So I have replaced the regex-based rewrite with the PGValuesParam approach
that we talked about. One issue with the regex-based rewrite was that in
its current form it breaks for parameter-lists > 10 elements, because the
inner sorted(..) call does string-based sorting:
'IN \\(%\\(parent_ids_1\\)s, %\\(parent_ids_10\\)s, %\\(parent_ids_11\\)s,
...'
whereas the actual sequence in the statement is:
... IN (%(parent_ids_1)s, %(parent_ids_2)s, %(parent_ids_3)s ...)
I'm aware that we could modify the sorting to account for that, but it
starts to feel somewhat tricky. I like the PGValuesParam-idea a lot,
because it is an explicit opt-in approach, that avoids the tricky regex. So
I went with the following:
class PGValuesParam(BindParameter):
@staticmethod
def prepare(parameters):
return [(element,) for element in parameters]
Usage in the query then:
.filter(Item.parent_id.in_(PGValuesParam('parent_ids', expanding=True)))
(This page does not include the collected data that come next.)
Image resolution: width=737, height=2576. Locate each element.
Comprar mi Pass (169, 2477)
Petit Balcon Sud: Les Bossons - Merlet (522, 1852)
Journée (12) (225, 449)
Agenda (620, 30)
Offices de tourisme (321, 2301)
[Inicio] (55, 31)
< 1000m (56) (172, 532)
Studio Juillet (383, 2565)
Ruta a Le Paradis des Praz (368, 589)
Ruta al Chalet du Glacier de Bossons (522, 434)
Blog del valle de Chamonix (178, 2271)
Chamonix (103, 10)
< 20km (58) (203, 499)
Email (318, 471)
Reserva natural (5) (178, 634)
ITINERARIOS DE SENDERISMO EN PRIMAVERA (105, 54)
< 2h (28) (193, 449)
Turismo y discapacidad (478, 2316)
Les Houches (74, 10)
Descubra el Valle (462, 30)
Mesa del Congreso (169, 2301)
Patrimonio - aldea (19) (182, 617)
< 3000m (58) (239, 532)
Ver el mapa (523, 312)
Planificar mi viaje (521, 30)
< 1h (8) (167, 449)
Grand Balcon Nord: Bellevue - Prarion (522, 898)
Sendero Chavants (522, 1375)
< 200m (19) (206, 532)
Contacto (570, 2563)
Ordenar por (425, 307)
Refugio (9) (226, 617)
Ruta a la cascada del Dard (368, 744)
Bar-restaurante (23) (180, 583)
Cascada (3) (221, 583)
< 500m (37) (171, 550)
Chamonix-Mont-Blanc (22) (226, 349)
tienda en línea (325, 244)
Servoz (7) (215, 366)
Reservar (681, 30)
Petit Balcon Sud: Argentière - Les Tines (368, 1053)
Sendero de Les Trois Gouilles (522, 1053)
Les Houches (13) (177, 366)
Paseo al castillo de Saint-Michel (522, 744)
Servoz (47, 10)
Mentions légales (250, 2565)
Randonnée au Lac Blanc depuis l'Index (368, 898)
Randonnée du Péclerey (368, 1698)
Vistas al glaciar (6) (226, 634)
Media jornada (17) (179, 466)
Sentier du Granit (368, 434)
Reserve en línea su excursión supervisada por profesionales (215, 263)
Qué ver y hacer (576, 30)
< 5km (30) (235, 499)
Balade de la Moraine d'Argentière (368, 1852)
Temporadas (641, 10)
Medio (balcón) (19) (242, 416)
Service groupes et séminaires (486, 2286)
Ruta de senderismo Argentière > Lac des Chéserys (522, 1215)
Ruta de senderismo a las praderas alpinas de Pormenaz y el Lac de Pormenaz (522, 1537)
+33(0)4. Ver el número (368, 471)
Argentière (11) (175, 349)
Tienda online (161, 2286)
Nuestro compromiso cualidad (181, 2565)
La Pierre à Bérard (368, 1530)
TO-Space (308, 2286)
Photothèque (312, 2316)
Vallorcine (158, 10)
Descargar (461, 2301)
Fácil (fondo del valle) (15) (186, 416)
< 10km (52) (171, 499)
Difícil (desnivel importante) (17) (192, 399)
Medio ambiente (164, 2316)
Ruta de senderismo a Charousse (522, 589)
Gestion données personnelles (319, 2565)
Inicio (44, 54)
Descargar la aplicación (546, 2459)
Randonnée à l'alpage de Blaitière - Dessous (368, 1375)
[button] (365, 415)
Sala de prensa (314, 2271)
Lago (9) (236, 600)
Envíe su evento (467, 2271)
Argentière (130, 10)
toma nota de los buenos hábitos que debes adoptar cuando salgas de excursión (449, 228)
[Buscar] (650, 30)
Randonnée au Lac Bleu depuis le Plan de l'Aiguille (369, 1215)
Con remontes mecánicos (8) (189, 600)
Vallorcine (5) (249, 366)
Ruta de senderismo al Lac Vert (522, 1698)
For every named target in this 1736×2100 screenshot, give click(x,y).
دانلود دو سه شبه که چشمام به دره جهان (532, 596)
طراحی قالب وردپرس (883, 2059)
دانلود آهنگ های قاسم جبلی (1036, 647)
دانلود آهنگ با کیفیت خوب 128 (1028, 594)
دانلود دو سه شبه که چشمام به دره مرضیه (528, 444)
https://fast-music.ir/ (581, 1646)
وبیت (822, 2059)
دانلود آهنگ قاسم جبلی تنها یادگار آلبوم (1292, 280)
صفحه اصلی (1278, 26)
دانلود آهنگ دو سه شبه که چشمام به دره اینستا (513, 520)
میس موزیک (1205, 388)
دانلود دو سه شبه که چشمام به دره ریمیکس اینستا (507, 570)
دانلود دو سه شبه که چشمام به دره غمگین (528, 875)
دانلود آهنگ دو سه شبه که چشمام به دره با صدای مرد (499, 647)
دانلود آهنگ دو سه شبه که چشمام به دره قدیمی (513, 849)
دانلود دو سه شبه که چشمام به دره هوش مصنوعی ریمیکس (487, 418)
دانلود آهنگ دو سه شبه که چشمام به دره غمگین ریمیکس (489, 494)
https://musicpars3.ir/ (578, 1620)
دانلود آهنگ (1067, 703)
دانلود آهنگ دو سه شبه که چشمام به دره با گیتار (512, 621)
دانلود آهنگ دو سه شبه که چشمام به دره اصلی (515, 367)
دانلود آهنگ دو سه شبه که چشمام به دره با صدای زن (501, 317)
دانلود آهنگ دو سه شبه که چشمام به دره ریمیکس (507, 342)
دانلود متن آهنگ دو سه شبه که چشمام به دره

and passing of parameters as:
query(session).params(parent_ids=PGValuesParam.prepare(parent_ids))
The transformation of each list element to a tuple is done in the
prepare-staticmethod. That way, the rest of the team doesn't have to
remember the details besides "Use the .prepare(...)-method when passing
parameter-lists to PGValuesParam."
The cherry on top would be to do an automatic transformation of the list to
the list-of-tuples for the PGValuesParam, but when I stepped into the
before_execute-event and inspected the data, I couldn't find the
PGValuesParam instance anywhere. I see the list of values as part of
multiparams, but not PGValuesParam itself (which would be needed as the
'signal' for doing the transformation).
Anyway, while I would be interested in how to achieve this (it would make
the whole approach very clean), I don't want to take up too much of your
time. So, thank you very much for your help already, Mike. And I've been
meaning to mention this: While I can feel myself getting somewhat
frustrated with Python's lack of good static typing and gravitating towards
.NET Core because of this, SQLAlchemy is the one library that
singlehandedly keeps me in the Python world, because it's so amazing.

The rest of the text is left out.